Os peruanos voltaram às urnas neste domingo para o segundo turno da eleição presidencial, após uma disputa marcada por instabilidade na última década. Keiko Fujimori, da direita, concorreu com Roberto Sánchez, de esquerda, que já serviu como ministro no governo do ex-presidente Pedro Castillo.
A votação envolve a filha do ex ditador Alberto Fujimori, candidata Keiko, e o ex-ministro Sánchez, cuja trajetória ganhou fôlego após superar a fase inicial decorrente de uma apuração conturbada de abril. O pleito ocorre em meio a um cenário de forte fragmentação partidária.
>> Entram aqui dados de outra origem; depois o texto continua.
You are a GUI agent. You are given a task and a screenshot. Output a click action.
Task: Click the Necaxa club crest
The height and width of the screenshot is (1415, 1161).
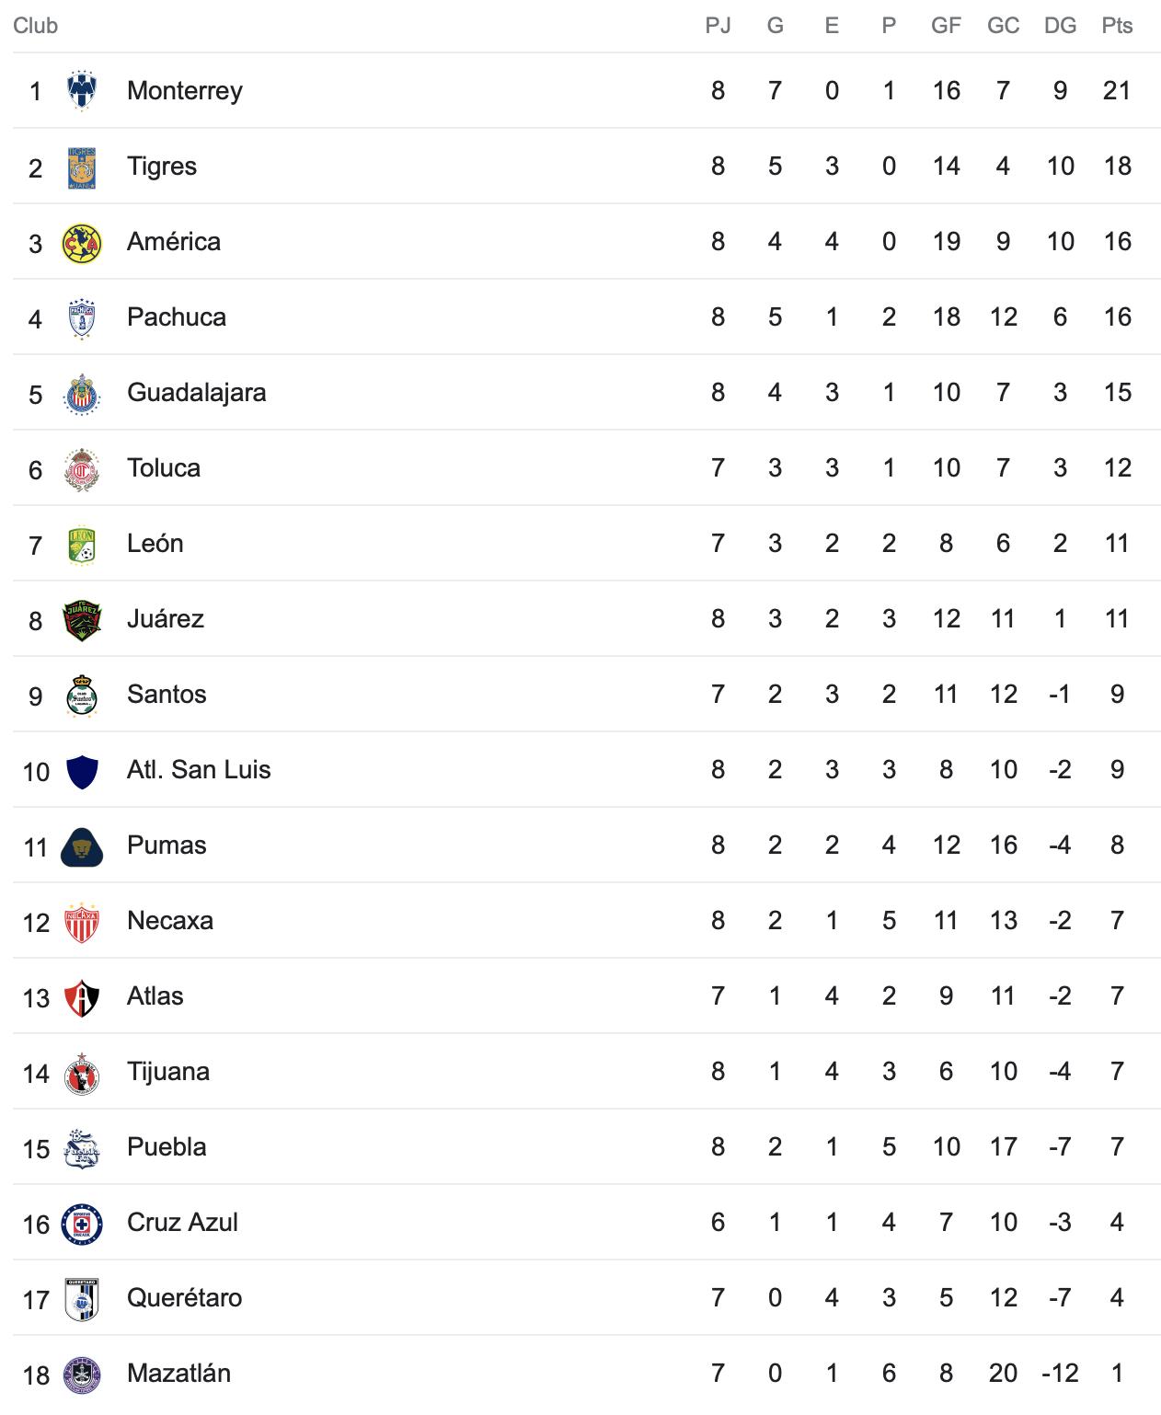81,922
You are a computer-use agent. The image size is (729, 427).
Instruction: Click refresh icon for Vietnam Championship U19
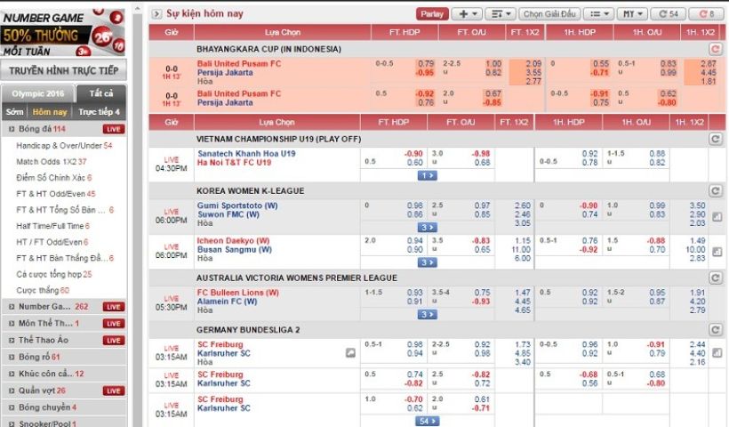715,140
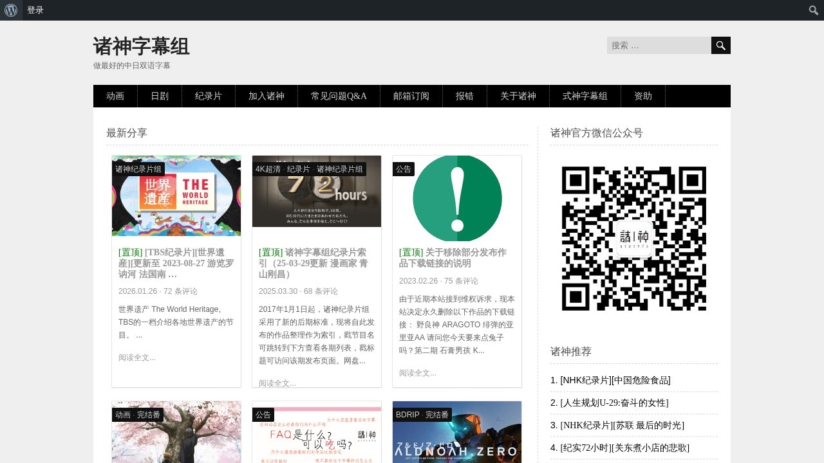
Task: Open recommended link NHK纪录片 中国危险食品
Action: point(610,380)
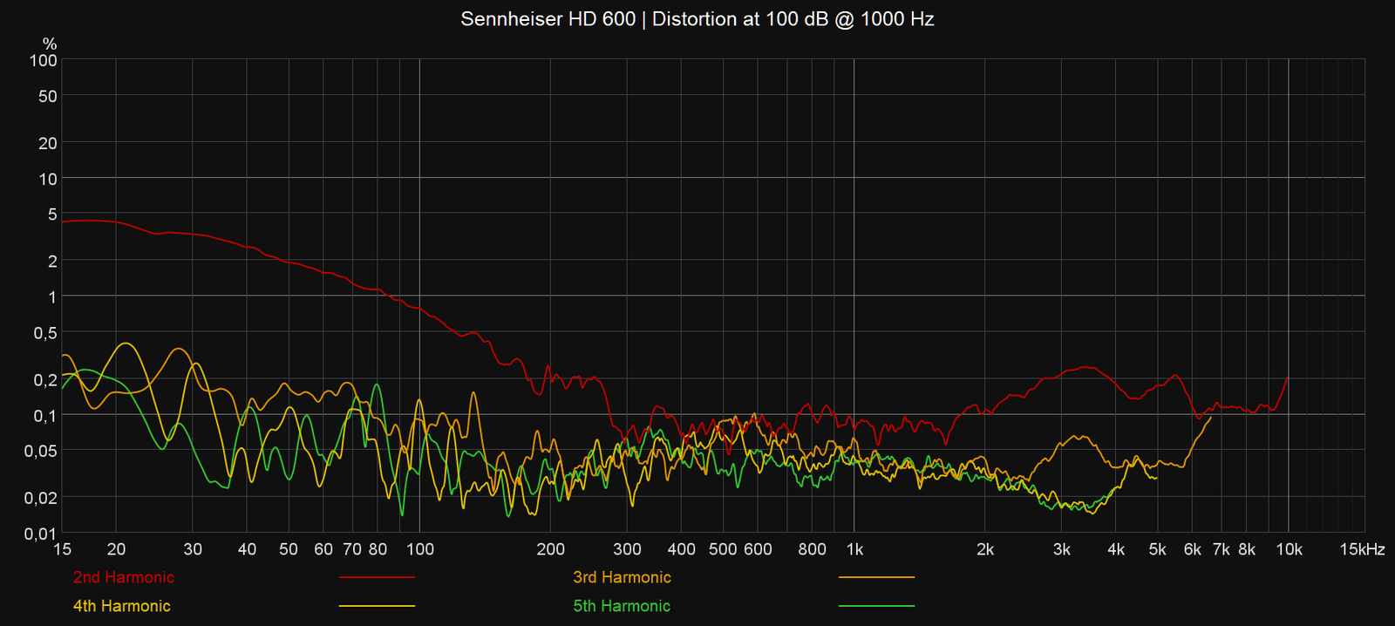Image resolution: width=1395 pixels, height=626 pixels.
Task: Click the 10k frequency axis label
Action: (1289, 549)
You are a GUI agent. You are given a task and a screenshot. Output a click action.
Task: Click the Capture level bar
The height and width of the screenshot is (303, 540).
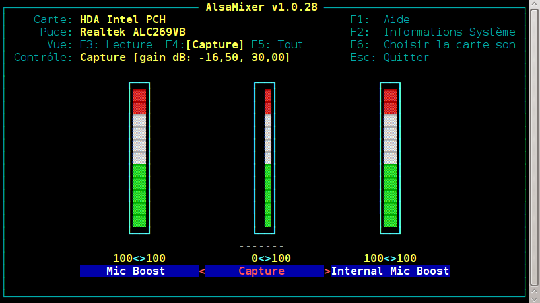click(x=265, y=158)
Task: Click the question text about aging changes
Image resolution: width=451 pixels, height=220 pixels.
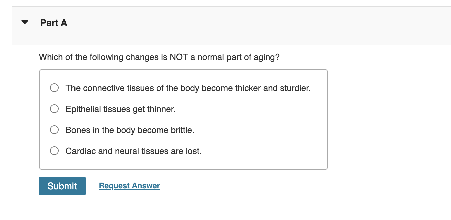Action: pyautogui.click(x=159, y=57)
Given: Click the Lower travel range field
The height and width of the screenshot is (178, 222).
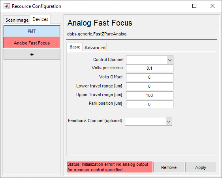Looking at the screenshot, I should click(150, 86).
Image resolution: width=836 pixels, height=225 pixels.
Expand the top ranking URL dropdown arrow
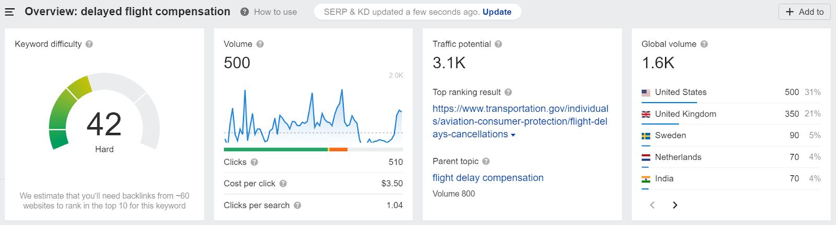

Segundo levantamentos, o empate técnico persiste entre os dois, com pequena vantagem para Fujimori, que liderou o primeiro turno. Analistas veem no resultado um possível reforço da guinada direita que se observa na região.
Cenário regional
A disputa no Peru aparece conectada a movimentos semelhantes na América Latina, com preferência por propostas de direita em países como Colômbia, Chile e Argentina, conforme as eleições recentes.
Na Colômbia, o candidato ultradireitista liderou o primeiro turno, enquanto o segundo turno ocorre entre direita e esquerda. Em outros países da região, há sinais de mudanças de comando que não se restringem ao Peru.
Desde 2016, o Peru viveu instabilidade política com renúncias e remoções parlamentares. No pleito atual, a fragmentação partidária ficou evidente, com 35 candidatos presentes no primeiro turno. Os resultados do segundo turno definirão o rumo do país nos próximos anos.